Radish is an edible root vegetable, botanically referred to as Raphanus sativus of the family of Brassicaceae with Asian origin. This root vegetable is graded as both annual and biennial crop which is cultivated mainly for their edible swollen roots that can be tapering, bulbous or cylindrical in shape.
Radishes have several varieties with varying sizes and color that are consumed in all most every part of the world. One main characteristics of radish is that it germinates so fast and tends to grow very rapidly.

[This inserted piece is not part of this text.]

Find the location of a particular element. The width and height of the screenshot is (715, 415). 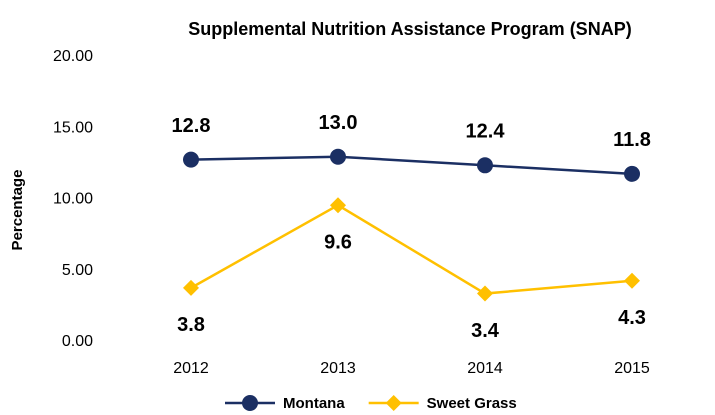

y-tick-label: 10.00 is located at coordinates (73, 200).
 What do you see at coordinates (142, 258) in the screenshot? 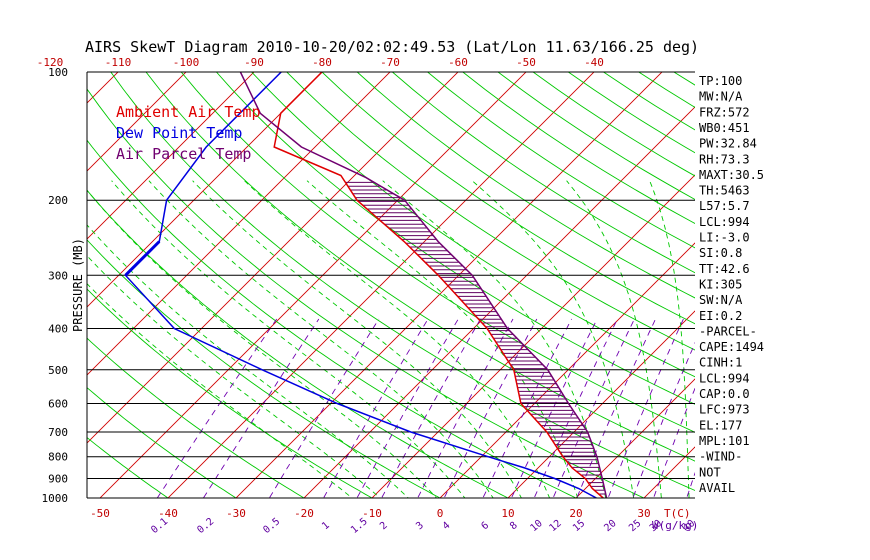
I see `dewpoint-dry-segment` at bounding box center [142, 258].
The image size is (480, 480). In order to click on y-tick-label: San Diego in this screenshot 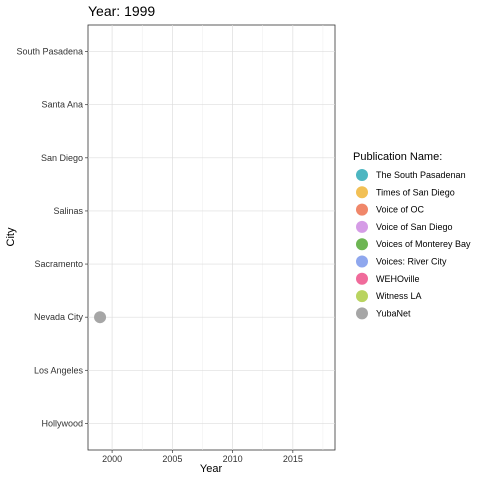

The root can be reddish, blackish, pinkish, greenish, purple or yellowish in color but the flesh tends to be white in appearance. Different species of radishes are grown for different reasons example; their seeds can be used for oil production, some can be cooked while others can be eaten fresh.
1) Nutritional value
Radishes are rich source of vitamin C, vitamin B6, ascorbic acid, magnesium, folic acid, potassium, calcium, dietary fiber, riboflavin.
2) Prevention of Cancer
Radish belongs to the family of cruciferous vegetable of which Hayes et. al., (2008), support that frequent consumption of cruciferous vegetables like radish can lead to a reduced incidence of both colorectal, lung and possibly prostate cancer. Radish contain glucosinolates, a phytochemical responsible for cancer chemo-prevention.
3) Boosts the Immune System
Radishes are very helpful in boosting the human immune system. This is due to their high contents of Vitamin C that are capable of replacing the antioxidants, rejuvenating the immune system as well as fighting diseases.
4) Fight Against Bacteria
Singh and Singh (2013) agree that the seeds of radish consist of glycosidical oils which fight against bacteria such as Pneumococcus, E. coli and streptococcus.
5) Liver and Gallbladder
The presence of enzymes such as amylase, pyruvic carboxylase, catalase, sucrase, diastase, phosphatase and alcohol dehydrogenase in radish roots are very helpful in the proper functioning of liver and gall bladder. These enzymes regulate the production and flow of bile, acids and bilirubin and also helps in the removal of excess bilirubin from the blood. Regular intake of radishes are highly recommended for protection of the liver and gallbladder from infections.
6) Skin Treatment
Studies suggest that the presence of zinc, vitamin B and vitamin C in radishes are highly beneficial for the skin. Moreover the water content of radishes facilitate the maintenance of healthy moisture level of the skin. The application of crushed raw radish on skin disorders such as rashes and dry skin can help relieve the effect.
Radishes are rich source of dietary fiber which regulate the body metabolism and also promote easy digestion of food. This in return helps to relieve constipation as well as facilitate easy bowel movement.
Hayes J. D., Kelleher M. O., Eggleston I. M. (2008) The cancer chemo-preventive actions of phytochemicals derived from glucosinolates, European Journal of Nutrition (2008) Vol. 47, pp. 73-74.
Singh P. and Singh J. (2013) Medicinal and Therapeutic Utilities Of Raphanus Sativus, International Journal of Plant, Animal and Environmental Sciences, vol. 3, issue 2, pp. 103-105.